В унылом лондонском районе Челси Энгельс разыскал улицу, на которой поселился Маркс с семьёй.
— Мы так ждали тебя, Фридрих, — крепко обнял его Маркс.
В небольших комнатах ютилась вся его семья: Женни, Ленхен, дочери Женни и Элеонора, четырёхлетний Эдгар и новорождённый Гвидо, прозванный Фоксиком.
— Не пугайтесь, господин Энгельс, нашей тесноты, — проговорила Ленхен, усаживая гостя за стол. — Здесь всем эмигрантам живётся бедно, но вас сейчас даже попытаются накормить.
Она выставила варёную картошку, нарезала хлеб. Взрослые и дети сели тесным кружком за скудную трапезу. Лишь малыш Гвидо спал в другой комнате.
Утром они обсудили, как издавать дальше «Новую Рейнскую газету».
— Сейчас важно доказать, что дело не остановилось. Пусть это будет журнал, но с тем же названием. Редактировать будем здесь, печатать в Гамбурге, я договорился, — сказал Маркс.
Энгельс сразу сел писать «Призыв к подписке на акции». Деньги на издание должны были собрать друзья, остававшиеся пока в Германии. Фрейлиграт, Вейдемеер, Лупус тоже становились сотрудниками.
1850 год. Зима
Германское посольство в Англии наняло шпионов.

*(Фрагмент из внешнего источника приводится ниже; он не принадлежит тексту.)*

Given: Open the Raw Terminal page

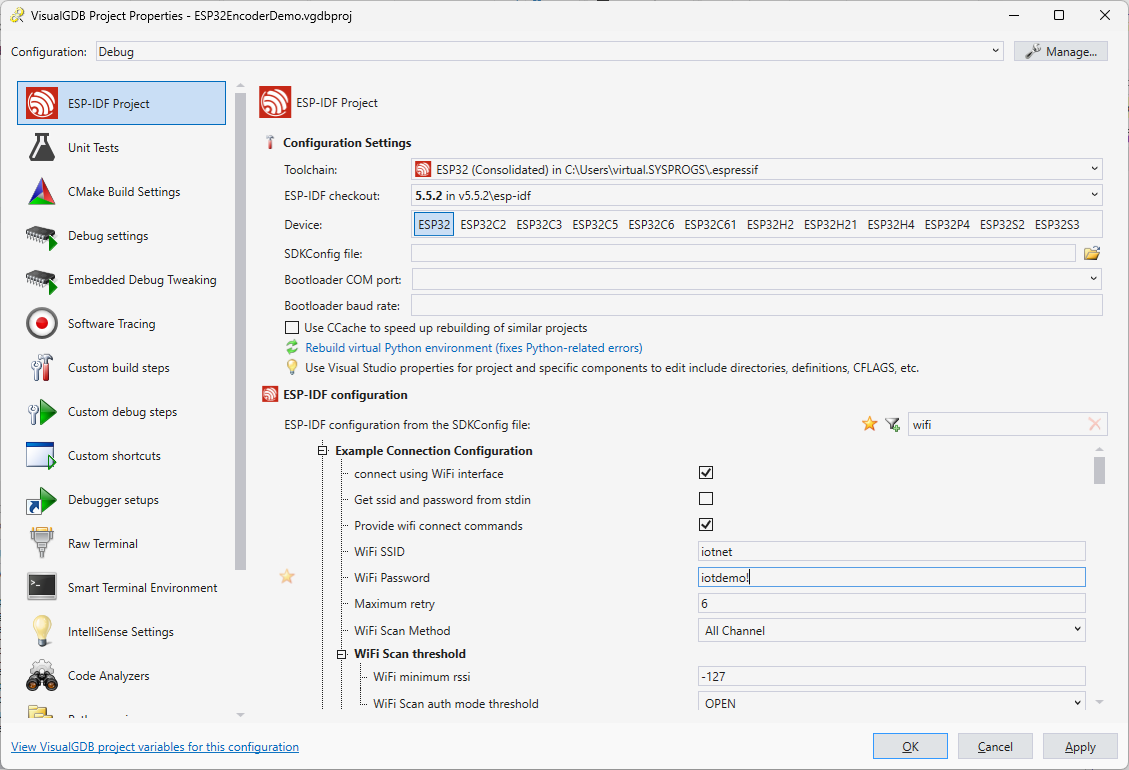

За домом Маркса установили особенную слежку.
Журнал перевозился для печати в Германию тайно, шпионы надеялись перехватить его.

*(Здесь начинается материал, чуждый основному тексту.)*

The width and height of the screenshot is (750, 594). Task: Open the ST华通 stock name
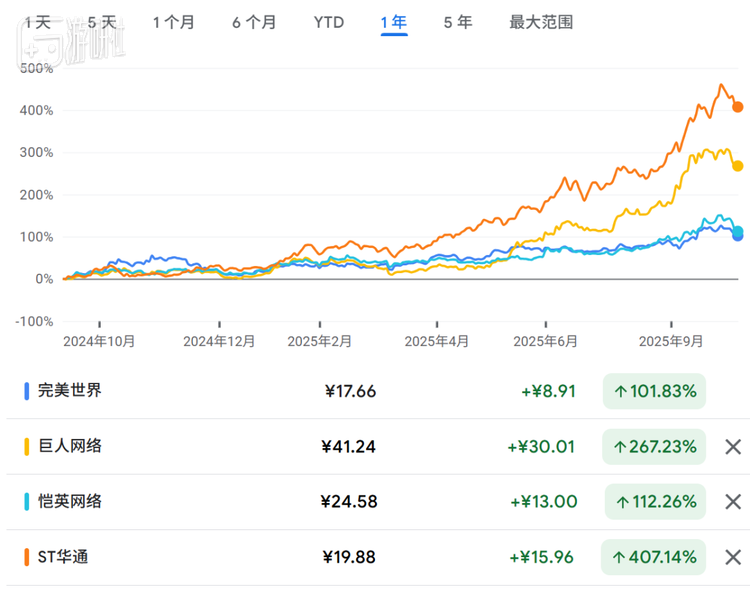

Для первых трёх номеров Энгельс написал работу «Германская кампания за имперскую конституцию» — о тяжёлых боях, о том, как трусливые буржуа всюду предавали рабочих.
«Статьи о Бадене не могли бы быть лучше, даже если бы я их сам написал. Это, конечно, высшая похвала, которой я могу наградить Энгельса», — отозвался Веерт шутливо, прочитав журнал.
Для следующих выпусков Энгельс написал историческое исследование «Крестьянская война в Германии», в котором он сопоставил войну, только что проигранную, с той, что несколько веков назад вели крестьяне. И тогда предавали крестьян так же, как сейчас предали рабочих. Энгельс доказывал, что добиться свободы крестьянин может только в союзе с рабочим.
Маркс напечатал в журналах работу «Классовая борьба во Франции с 1848 по 1850 год».
Они продолжали обобщать опыт революции с позиций научного коммунизма.
* * *
Уже месяц вместе с Марксом Энгельс руководил Социал-демократическим комитетом помощи немецким эмигрантам, спасал от голодной смерти революционных бойцов, их жён и детей.
В конец революции было трудно поверить. Оборванные, измождённые до крайней степени эмигранты собирались в дешёвых кофейнях и говорили только о ней. Иногда возникали слухи: в Кёльне восстали рабочие, в Дрездене строят баррикады. На какой-то момент все оживлялись, но… назавтра читали газеты, и наступало разочарование — во всех германских городах свирепствовали военно-полевые суды, и рабочим было не до восстаний.
На улицах лежал грязный мокрый снег. А многим эмигрантам негде было спать, нечего есть.
— Лондон, конечно, единственное место, где после поражения революции их не выдадут и в тюрьму не отправят. Но английского они не знают, работу найти не могут. Надо их спасать, — сказал Маркс в день приезда Энгельса в Лондон. — Это дело сейчас не терпит никакого отлагательства.